Site Reliability Engineer at Algorithmia
- Empower large enterprise to run AI and ML at scale, leveraging the best in modern distributed systems and automation technology
- Join a truly remote-friendly company - work anywhere in the US or Canada including your sofa, the beach, or our Seattle waterfront office
- Experience rapid growth in the first AI startup to be funded by Google
Algorithmia automates, optimizes, and accelerates every step of the journey to deploying of AI and ML at scale. We allow anyone to run models on massively parallel infrastructure in minutes instead of months. In our cloud or your datacenter - all completely managed for maximum performance at minimum cost. Already trusted by over 100k developers and major enterprise customers, Algorithmia makes scalable Machine Learning fast, simple, and cost-effective for everyone.
Undergoing enormous customer growth, we’re rapidly scaling our Infrastructure team to meet demand. We’re looking for talented SREs to join a passionate, distributed team and have massive impact by enabling Algorithmia engineering to scale it’s product development and delivery capabilities. This pivotal role intersects a wide breadth of technologies in the DevSecOps space offering an unparalleled opportunity to learn, grow, and impact the most important financial institutions, intelligence agencies, and private companies in the country.
As an SRE on the Infrastructure team at Algorithmia, you will:
- Design, build, and maintain the infrastructure, services, and processes that enable Algorithmia to deliver higher quality software at a higher velocity
- Work cross-team to ensure Algoritmia services are always designed and built with reliability, durability, availability, and sustainability in mind.
- Automate your role out of existence - then do something even more amazing
- Handle the highest-tier of engineering support for AI and ML leaders
- Have a real career plan, with mentorship and fast-track opportunities to promotion, technical leadership, people management, or wherever your interests may be
And we might make the perfect match if you:
- Want to work with modern cloud technologies and complex distributed systems
- Are fluent in managing and driving best practices for containerized distributed systems (Docker and Kubernetes)
- Have experience operating multiple data solutions that power production systems (MySQL, Redis, Etcd, ElasticSearch, RabbitMQ)
- Feel comfortable working across a breadth of wide technologies including languages (Java, Scala, Go, Python, Bash, etc.), configuration management tools (Ansible, Terraform), monitoring tools (Prometheus, Grafana), and cloud providers (AWS, Azure, GCP, VMWare, OpenStack, etc.)
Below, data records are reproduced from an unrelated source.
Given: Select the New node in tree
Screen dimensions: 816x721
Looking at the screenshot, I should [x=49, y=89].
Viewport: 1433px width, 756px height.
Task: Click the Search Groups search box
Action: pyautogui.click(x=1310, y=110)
- Geek out on topics like chaos engineering, and think proactively about reliability, high availability, and disaster recovery
- Are passionate about automation, and believe nothing should ever be done manually twice, especially when it comes to provisioning infrastructure
- Enjoy working behind the scenes to deliver solutions that enable engineering organizations to scale by empowering engineers
- Bonus points for a love of data science, any kind of AI or ML experience, interesting public code, or the implementation of something cool on our AI marketplace (hint: free trial!)
As an SRE at Algorithmia you’ll join a passionate team that’s changing the way everyone uses AI and ML. You’ll solve real problems, make an impact, and work in a flexible environment that encourages you to follow your own interests as well. You’ll be welcomed into an intelligent, quirky, and diverse group and gain access to fantastic perks beyond just salary, equity, and insurance benefits - all from the comfort of your own sofa (or our dog-friendly office).
Algorithmia is an equal opportunity employer and we value diversity at our core. We will never discriminate on the basis of race, religion, color, national origin, gender, sexual orientation, age, marital status, veteran status, or disability status and encourage everyone to apply.